Epizyme, Inc. is a late-stage biopharmaceutical company committed to rewriting treatment for cancer and other serious diseases through novel epigenetic medicines. Epizyme is broadly developing its lead product candidate, tazemetostat, a first-in-class EZH2 inhibitor, with studies underway in both solid tumors and hematological malignancies, as a monotherapy and combination therapy in relapsed and front-line disease. The company also is developing a novel G9a program with its next development candidate, EZM8266, which is targeting sickle cell disease. By focusing on the genetic drivers of disease, Epizyme’s science seeks to match targeted medicines with the patients who need them. For more information, visit www.epizyme.com.
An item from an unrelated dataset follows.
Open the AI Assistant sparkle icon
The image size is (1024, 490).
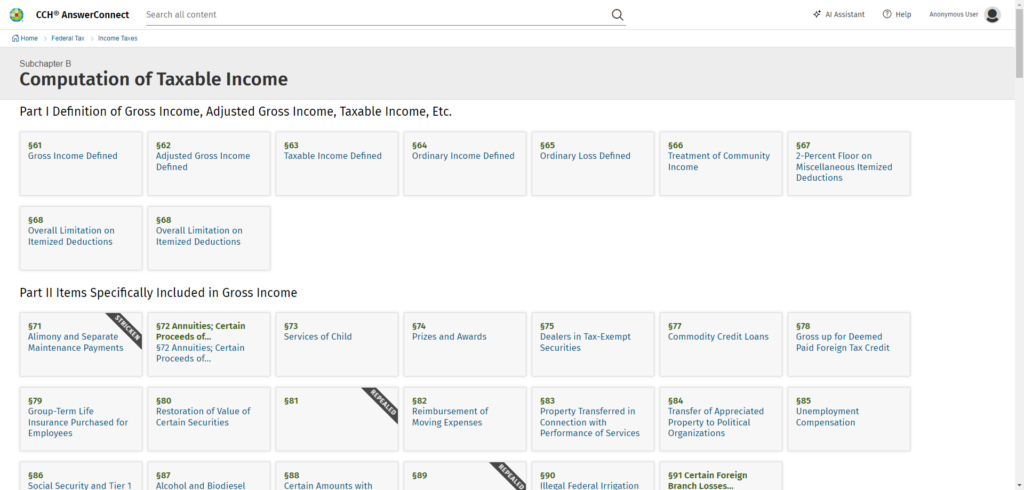[x=817, y=15]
Cautionary Note on Forward-Looking Statements
Any statements in this press release about future expectations, plans and prospects for Epizyme, Inc. and other statements containing the words “anticipate," “believe,” “estimate,” “expect,” “intend,” “may,” “plan,” “predict,” “project,” “target,” “potential,” “will,” “would,” “could,” “should,” “continue,” and similar expressions, constitute forward-looking statements within the meaning of The Private Securities Litigation Reform Act of 1995. Actual results may differ materially from those indicated by such forward-looking statements as a result of various important factors, including: uncertainties inherent in the initiation of future clinical studies and in the availability and timing of data from ongoing clinical studies; whether interim results from a clinical trial will be predictive of the final results of the trial; whether results from preclinical studies or earlier clinical studies will be predictive of the results of future trials; whether results from clinical studies will warrant meetings with regulatory authorities, submissions for regulatory approval or review by governmental authorities under the accelerated approval process; whether Fast Track Designation and Orphan Drug Designations will provide the benefits for which tazemetostat is eligible; whether the NDA submission referred to in this release will be accepted for review under the accelerated approval process or at all, or approved on a timely basis or at all; whether the company's cash resources will be sufficient to fund the company's foreseeable and unforeseeable operating expenses and capital expenditure requirements; other matters that could affect the availability or commercial potential of the company's therapeutic candidates; and other factors discussed in the "Risk Factors" section of the company's most recent Form 10-Q filed with the SEC and in the company's other filings from time to time with the SEC. In addition, the forward-looking statements included in this press release represent the company's views as of the date hereof and should not be relied upon as representing the company's views as of any date subsequent to the date hereof. The company anticipates that subsequent events and developments will cause the company's views to change.